Devon Krantz, the chief executive and cofounder of Linum Labs, a blockchain software development studio, said it is vital for banks to stay ahead of what is happening with blockchain. 

“More and more people are starting to explore options for a more free financial world and breaking down borders for international banking and infrastructure,” she said.

“Blockchain provides opportunities for the unbanked, which could be interesting for South Africans specifically. At least with crypto and blockchain, all you need to interact with the decentralised world or the blockchain financial world is an internet connection.”

Krantz expects it will be some time before blockchain technology is fully integrated into day-to-day financial practices. “But I do think in the long term it will be very, very important for the banks to stay ahead of the curve, at least because historically those that are least willing to adapt usually are the first to become irrelevant,” she added.

“With the current rate of innovation accelerating through blockchain at the moment, it’ll be important for them to at least keep their finger on the pulse. If they don’t at least offer de-fi [decentralised finance] products they may become irrelevant.”

Monica Singer agrees. Singer, who is the former chief executive of Strate and the current South Africa lead for blockchain company ConsenSys, worked with the South African Reserve Bank (Sarb) on Project Khokha’s first phase. 

Banking in its present form will quickly show itself as “insufficient and antiquated” as the blockchain era snowballs, Singer said.

Singer adds that the current uses of blockchain are “just the tip of the iceberg”. “If you apply the concept of bitcoin to the future of money and the future of finance, your head would explode with ideas,” she says.

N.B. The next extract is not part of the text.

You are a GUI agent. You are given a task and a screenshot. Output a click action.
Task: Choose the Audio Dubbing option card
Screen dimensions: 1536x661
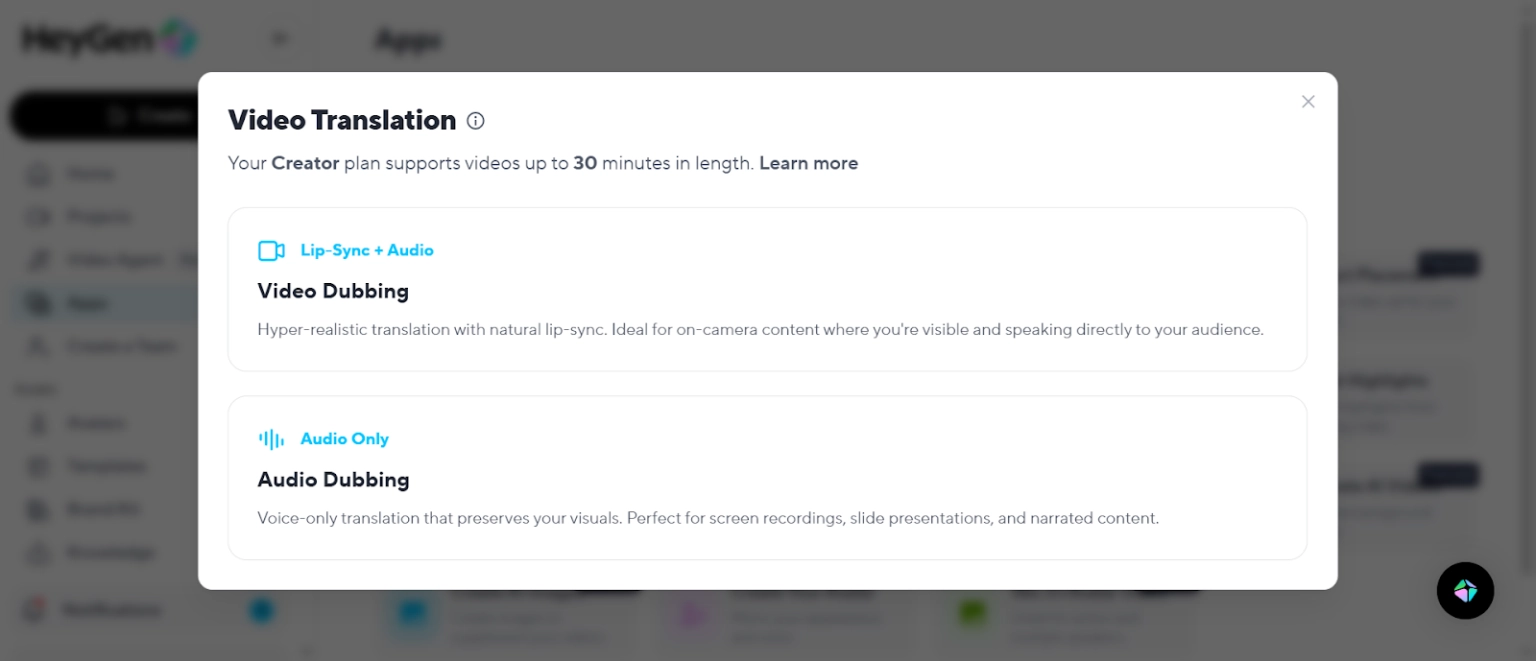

For example, the bitcoin concept could totally change the future of money with the development of central bank digital currencies (CBDCs).

Counting on digital coins

The concept of CBDC is inspired by bitcoin, but is different insofar as it is backed by a country’s government. Instead of printing money, a country’s central bank will issue electronic coins. Cash will effectively be replaced with homegrown cryptocurrency, Singer explained.

China is leading the race by major economies to create and trial a CBDC. The People’s Bank of China has been working on the project since 2014. The Bahamas already 

has its own digital currency and Brazil has plans to launch its CBDC in 2022.

In March 2019, Sarb invited bids from private companies to develop CBDC infrastructure.

The Reserve Bank later announced it was looking into the feasibility of a digital currency, but it did not respond to the Mail & Guardian’s request for an update.

“For the first time, the public will be able to hold a currency directly, without having to use a bank,” Singer explained.

Singer said capitalism committed “a great crime” by excluding millions of people from the mainstream financial system. According to a 2019 FinScope report, 19% of South Africans are unbanked.

Central banks should implement CBDCs “in a hurry”, Singer said.

“It is a crime that people cannot open an account. It is also a crime that we don’t care about poor people. Now for the first time we have technology that can prevent money from ever being stolen or lost, new money that can be backed by the central bank and money that is accessible to everybody.”